Bernhard kommt nach dem Tod des Firmenchefs, zahlreichen Umstrukturierungen in der Firma und einem Burnout schließlich der Gedanke, sich als blind auszugeben, so wie die Hauptfigur in Max Frischs Roman „Mein Name sei Gantenbein“. Fortan trägt er eine Sonnenbrille, arbeitet nicht mehr, hat aber dafür zum ersten Mal den „Durchblick“. Das Bühnenbild, das bis hierher nur aus Bernhards Sessel und einer Leinwand bestand, auf die verschiedene großstädtische Schauplätze projiziert wurden, wird nun um eine Ebene erweitert. Ein Teil der Leinwand lässt sich entfernen, so dass der Blick frei gegeben wird auf das, was hinter der Fassade passiert. Hinter eine Scheibe befindet sich dort ein Konferenzraum von Bernhards ehemaliger Firma, wir wohnen einem Team-Meeting bei. Bernhard stellt von außerhalb alle Teilnehmenden vor. In seinem Transistorradio laufen außerdem Berichte über die Hintergründe der Personen. Es stellt sich heraus, dass eigentlich alle auf eher dubiose Weise an ihre Führungsposten gekommen sind. Die Gespräche, die hinter der Glasscheibe stattfinden, sind abwechselnd nur durch Untertitel nachzuvollziehen und tatsächlich mithörbar. Bernhard beobachtet, reflektiert und kommentiert das Geschehen. Leider zieht die Konferenz selbst sich doch sehr hin und ist dabei kaum spannender als eine solche Veranstaltung es wohl in echt ist. Unterbrochen wird das Ganze immerhin gelegentlich von absurden Sequenzen wie wilden Tänzen oder einer fliegenden Getränketüte.

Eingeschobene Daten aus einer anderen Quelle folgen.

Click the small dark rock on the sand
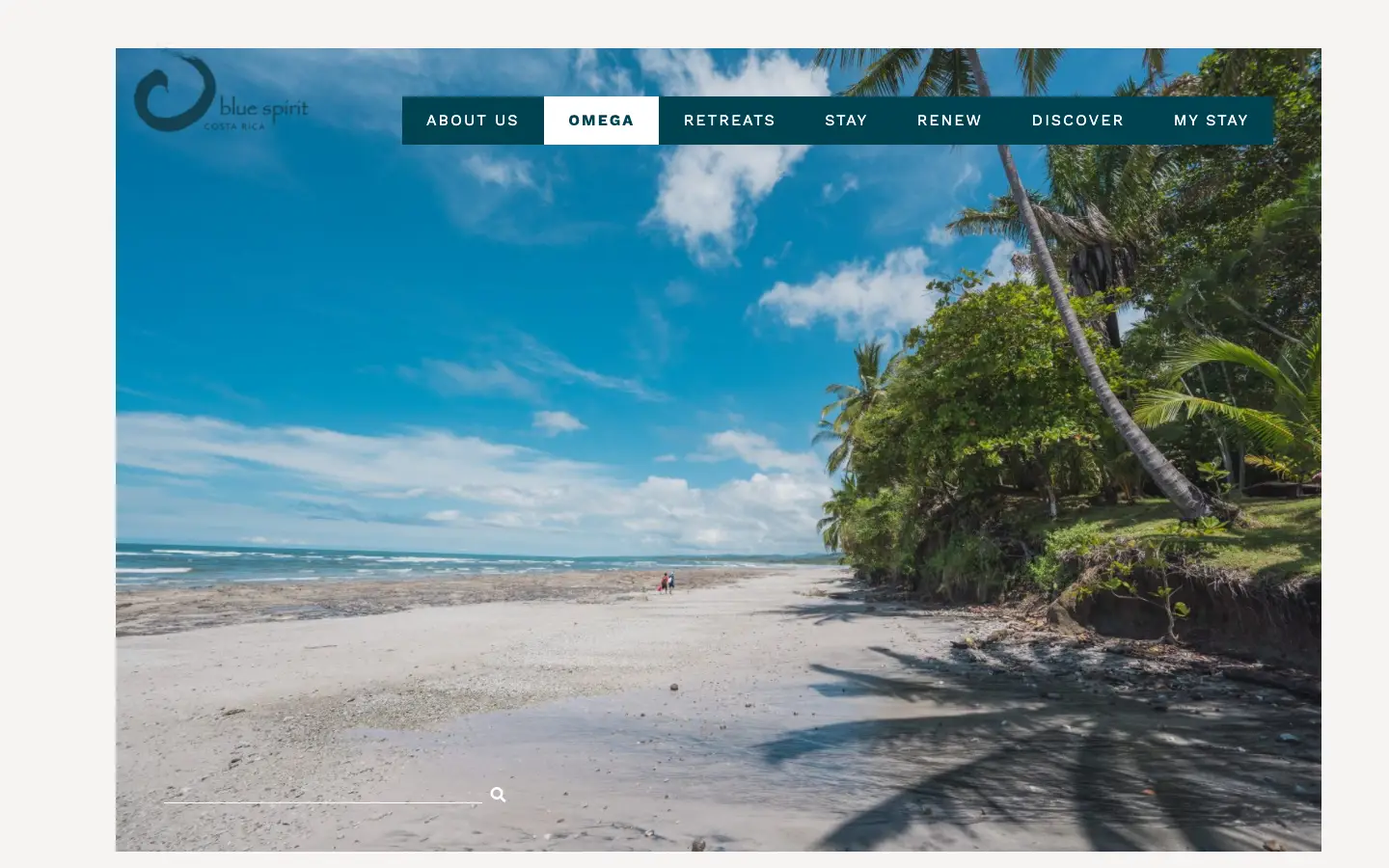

Als Hauptthematik lässt sich die Privatisierung von Trinkwasser ausmachen, es geht aber auch um Globalisierung, das „Gesundschrumpfen“ von Firmen, undurchsichtige hierarchische Strukturen und Sexismus. Alles brisante Themen, über die sich viel sagen lässt und über die man schon viel gehört hat. Leider hat die Inszenierung dem Bekannten nichts Neues hinzuzufügen.

Das Ende der Inszenierung regt dann doch noch ein bisschen zum Nachdenken an und ist eigentlich sehr gelungen. Die Leinwand wird wieder geschlossen, das Büro verschwindet und Bernhard wendet sich wieder ans Publikum. Diesmal begrüßt er zu seinem „Durchblickseminar“, er hat Sonnenbrillen mitgebracht und bittet die Zuschauer, auf die Bühne zu kommen. Dort werden einzelne Personen mit Sonnenbrillen ausgestattet und von anderen über die Bühne geführt, sie sind nun ebenfalls „blind“. Die Schauspieler treten auf und bieten den Zuschauern Häppchen und Wein an, wie bei einem Empfang. Alle sind bestens gelaunt. Das Titanic-Syndrom. Unbemerkt begeben sich die Schauspieler schließlich in den mittlerweile leeren Publikumsraum. Die Rollen sind nun umgedreht, die Zuschauer selbst zu Akteuren geworden. Was man in dieser Position ausrichten kann, darüber kann man sich jetzt Gedanken machen. Leider ohne von Seiten der Inszenierung viel Input zu bekommen. Ist das System also doch alternativlos?